**EXERCISE REQUIREMENTS**
Each entry must be restated exactly as it appears.

**DATASET EXTRACT**
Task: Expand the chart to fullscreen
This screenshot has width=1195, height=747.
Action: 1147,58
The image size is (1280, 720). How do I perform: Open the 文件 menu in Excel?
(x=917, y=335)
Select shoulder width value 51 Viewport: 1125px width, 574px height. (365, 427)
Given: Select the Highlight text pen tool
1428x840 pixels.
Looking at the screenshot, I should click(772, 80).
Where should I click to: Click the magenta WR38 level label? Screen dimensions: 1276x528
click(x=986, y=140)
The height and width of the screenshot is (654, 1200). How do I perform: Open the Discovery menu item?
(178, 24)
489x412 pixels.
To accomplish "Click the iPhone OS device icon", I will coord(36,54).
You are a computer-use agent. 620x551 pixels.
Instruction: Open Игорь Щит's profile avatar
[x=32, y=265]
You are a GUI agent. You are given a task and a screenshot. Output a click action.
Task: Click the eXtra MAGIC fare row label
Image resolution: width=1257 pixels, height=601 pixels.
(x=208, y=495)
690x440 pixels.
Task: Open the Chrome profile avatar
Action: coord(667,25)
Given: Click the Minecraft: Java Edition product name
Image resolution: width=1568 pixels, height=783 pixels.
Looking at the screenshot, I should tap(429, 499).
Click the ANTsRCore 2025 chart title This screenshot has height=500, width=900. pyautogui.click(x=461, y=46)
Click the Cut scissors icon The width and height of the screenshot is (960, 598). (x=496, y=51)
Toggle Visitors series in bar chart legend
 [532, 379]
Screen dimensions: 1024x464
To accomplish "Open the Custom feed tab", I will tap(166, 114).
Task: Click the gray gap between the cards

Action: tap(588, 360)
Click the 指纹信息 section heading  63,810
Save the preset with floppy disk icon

**EXERCISE OUTPUT**
Task: Expand the chart to fullscreen
This screenshot has width=1195, height=747.
Action: 1147,58
The image size is (1280, 720). How do I perform: Open the 文件 menu in Excel?
(x=917, y=335)
Select shoulder width value 51 Viewport: 1125px width, 574px height. (365, 427)
Given: Select the Highlight text pen tool
1428x840 pixels.
Looking at the screenshot, I should click(772, 80).
Where should I click to: Click the magenta WR38 level label? Screen dimensions: 1276x528
click(x=986, y=140)
The height and width of the screenshot is (654, 1200). How do I perform: Open the Discovery menu item?
(178, 24)
489x412 pixels.
To accomplish "Click the iPhone OS device icon", I will coord(36,54).
You are a computer-use agent. 620x551 pixels.
Instruction: Open Игорь Щит's profile avatar
[x=32, y=265]
You are a GUI agent. You are given a task and a screenshot. Output a click action.
Task: Click the eXtra MAGIC fare row label
Image resolution: width=1257 pixels, height=601 pixels.
(x=208, y=495)
690x440 pixels.
Task: Open the Chrome profile avatar
Action: coord(667,25)
Given: Click the Minecraft: Java Edition product name
Image resolution: width=1568 pixels, height=783 pixels.
Looking at the screenshot, I should tap(429, 499).
Click the ANTsRCore 2025 chart title This screenshot has height=500, width=900. pyautogui.click(x=461, y=46)
Click the Cut scissors icon The width and height of the screenshot is (960, 598). (x=496, y=51)
Toggle Visitors series in bar chart legend
 [532, 379]
Screen dimensions: 1024x464
To accomplish "Open the Custom feed tab", I will tap(166, 114).
Task: Click the gray gap between the cards

Action: tap(588, 360)
Click the 指纹信息 section heading  63,810
Save the preset with floppy disk icon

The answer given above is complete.